Pulling Your First Models

Choose the models you want to use. We recommend starting with Llama 3:

ollama pull llama3
ollama pull deepseek-coder  # Great for programming
ollama pull mistral         # Excellent all-rounder

Part 4: Deploying Laravel GPT

Now it’s time to bring the platform to life.

1. Clone the Repository

git clone https://github.com/laravelgpt/platform.git ~/laravel-gpt
cd ~/laravel-gpt

2. Configure Your Environment Variables

Copy the example file and edit it:

cp .env.example .env
nano .env

Key variables to set:

  • APP_URL: Your domain or server IP (e.g., http://123.456.78.9)
  • DB_PASSWORD: A secure password for your database.
  • OLLAMA_HOST: The internal or external IP of your server (e.g., http://172.17.0.1:11434 if using the Docker bridge IP).

3. Launch with Docker Compose

This command will pull the web server, database, and worker images and start them in the background.

docker compose up -d

4. Run Migrations and Setup

Once the containers are up, we need to set up the database and create your admin account.

# Install dependencies (only required if not using pre-built images)
docker compose exec app composer install

# Run database migrations
docker compose exec app php artisan migrate --seed

Part 5: Final Configuration and Optimization

Creating Your First User

Navigate to http://your-server-ip:8000 (or the port you configured). You will be prompted to create your primary administrator account. From here, you can manage users, view logs, and start chatting.

Setting Up the Image Engine

Laravel GPT supports image generation via Stable Diffusion or Flux. In your dashboard settings, you can point the platform to your preferred image generation API or a local instance of ComfyUI/Automatic1111.

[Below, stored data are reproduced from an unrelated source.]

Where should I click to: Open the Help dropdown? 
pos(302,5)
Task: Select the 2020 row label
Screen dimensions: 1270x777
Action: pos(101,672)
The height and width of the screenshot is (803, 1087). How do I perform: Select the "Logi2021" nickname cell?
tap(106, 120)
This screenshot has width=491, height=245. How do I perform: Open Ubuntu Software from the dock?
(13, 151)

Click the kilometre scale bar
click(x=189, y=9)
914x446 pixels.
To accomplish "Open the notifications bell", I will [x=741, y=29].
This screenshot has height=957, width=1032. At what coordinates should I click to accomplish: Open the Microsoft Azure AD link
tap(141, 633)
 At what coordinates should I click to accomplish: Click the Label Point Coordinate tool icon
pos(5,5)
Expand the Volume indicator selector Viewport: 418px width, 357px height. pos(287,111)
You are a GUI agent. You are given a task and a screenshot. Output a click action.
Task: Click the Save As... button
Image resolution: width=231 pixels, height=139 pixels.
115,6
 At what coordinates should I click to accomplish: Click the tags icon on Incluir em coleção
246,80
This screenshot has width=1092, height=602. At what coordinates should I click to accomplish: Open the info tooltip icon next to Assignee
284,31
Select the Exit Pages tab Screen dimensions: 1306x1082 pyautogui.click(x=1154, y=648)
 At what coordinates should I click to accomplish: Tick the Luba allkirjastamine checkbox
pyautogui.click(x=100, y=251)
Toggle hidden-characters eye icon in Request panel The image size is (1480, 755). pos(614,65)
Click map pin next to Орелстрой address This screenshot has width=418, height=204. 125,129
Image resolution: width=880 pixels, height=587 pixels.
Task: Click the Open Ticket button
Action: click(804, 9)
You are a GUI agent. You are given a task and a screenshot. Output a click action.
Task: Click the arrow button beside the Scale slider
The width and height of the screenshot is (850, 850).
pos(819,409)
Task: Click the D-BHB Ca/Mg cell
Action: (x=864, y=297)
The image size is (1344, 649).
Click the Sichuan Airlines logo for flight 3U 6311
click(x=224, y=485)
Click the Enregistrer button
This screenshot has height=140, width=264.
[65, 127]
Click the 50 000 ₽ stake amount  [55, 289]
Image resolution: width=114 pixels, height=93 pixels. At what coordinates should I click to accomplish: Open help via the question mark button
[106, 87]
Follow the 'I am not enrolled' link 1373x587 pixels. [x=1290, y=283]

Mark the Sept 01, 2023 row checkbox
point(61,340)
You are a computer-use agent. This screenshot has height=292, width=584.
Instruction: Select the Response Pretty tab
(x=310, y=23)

Troubleshooting Common Issues

  • Connection Refused: Ensure your OLLAMA_HOST is correct and the port 11434 is open in your firewall (sudo ufw allow 11434).
  • Slow Responses: Check your CPU/RAM usage with htop. If your RAM is maxed out, you may need to use a smaller model (e.g., a “Quantized” version from the Ollama library).
  • Docker Errors: Use docker compose logs -f to see real-time error messages from the application.

Conclusion: Your Journey Begins

Congratulations! You are now the owner of a private AI infrastructure. You are no longer at the mercy of SaaS pricing or privacy policies.

This installation is just the beginning. From here, you can integrate Laravel GPT into your company’s workflows, build custom AI skills, and scale your content production to heights that were previously impossible or too expensive.

Self-hosting is a journey of empowerment. You’ve taken the first step toward true digital independence. Welcome to the future of AI.

Ready to see what your new AI can do? Head over to your dashboard and start your first conversation.